Next we find the average test score and average study time for each student.
test_res <- test_results_long %>% group_by(Student) %>%
summarise(Avg_Score = round(mean(Score), 0), Avg_StudyTime = round(mean(StudyTime),0))
student_test_results <- cbind(test_res, Gender = test_scores$Gender) %>%
select(Student, Gender, Avg_Score, Avg_StudyTime)
student_test_results## Student Gender Avg_Score Avg_StudyTime
## 1 Billy Male 80 25
## 2 Bob Male 92 45
## 3 Jacob Female 30 2
## 4 Jenna Female 90 62
## 5 John Female 73 18
## 6 Kayla Male 100 42
## 7 Melinda Female 61 34
## 8 Nick Male 93 32
## 9 Nicolete Female 80 21
## 10 Sam Male 78 16
## 11 Sara Female 97 45
Plot a scatter plot of the Avg_StudyTime vs Avg_Score
base <- ggplot(data = student_test_results, aes(Avg_StudyTime, Avg_Score)) + geom_point() +
geom_smooth(se = FALSE) + ylab("Average Score") + xlab("Average Study Time") + theme_bw() +
labs(title = "Average Test Score vs Average Study Time")

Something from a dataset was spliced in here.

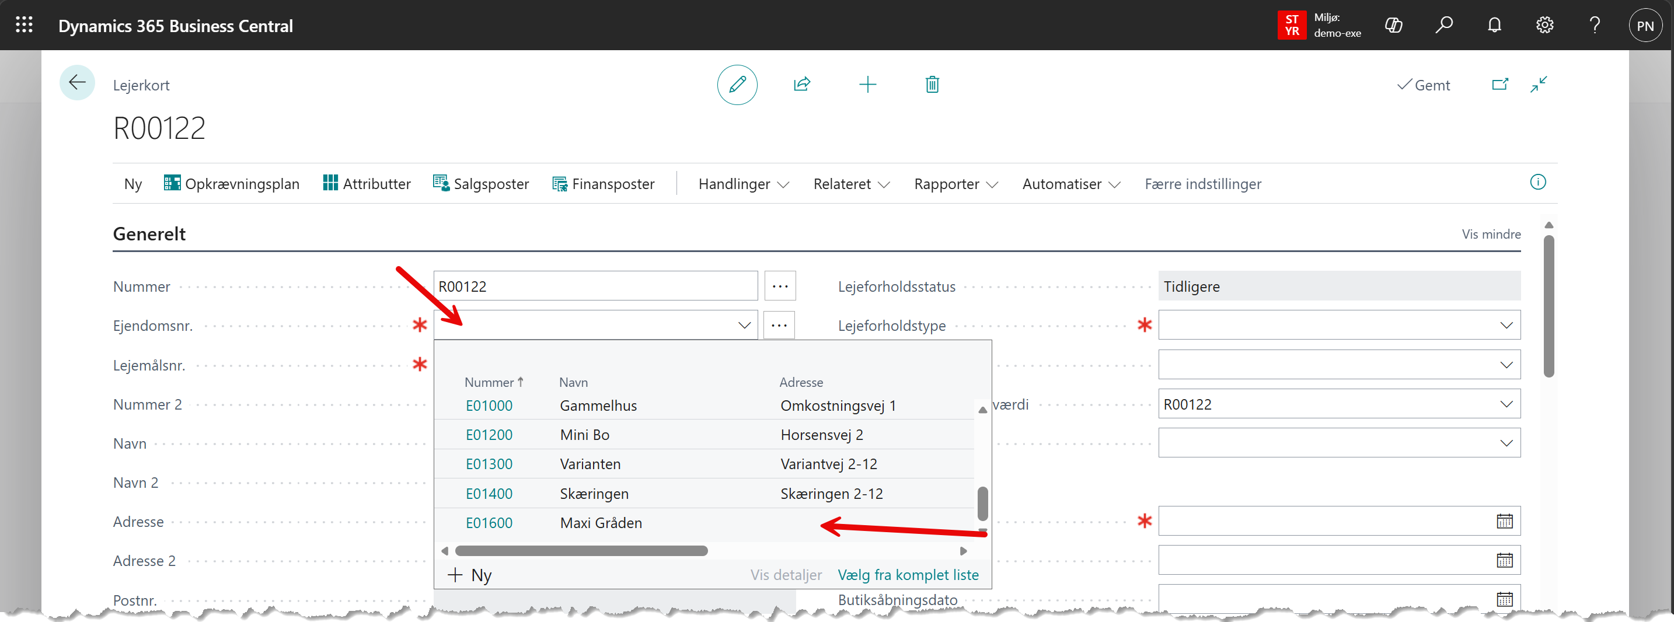This screenshot has width=1674, height=622.
Task: Click the trash can delete icon
Action: coord(932,84)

base## `geom_smooth()` using method = 'loess' and formula 'y ~ x'
Find correlation
x <- student_test_results$Avg_StudyTime
y <- student_test_results$Avg_Score
cor.test(x, y)##
## Pearson's product-moment correlation
##
## data: x and y
## t = 3.1843, df = 9, p-value = 0.01111
## alternative hypothesis: true correlation is not equal to 0
## 95 percent confidence interval:
## 0.2271646 0.9242026
## sample estimates:
## cor
## 0.7278546
Conclusion: From the scatter plot above and from the correlation coefficient of about 0.7 calculated, we can infer that as Average Study Time of students increases, their corresponding Average Test Score increases. Hence, we can say that study time impacts test scores.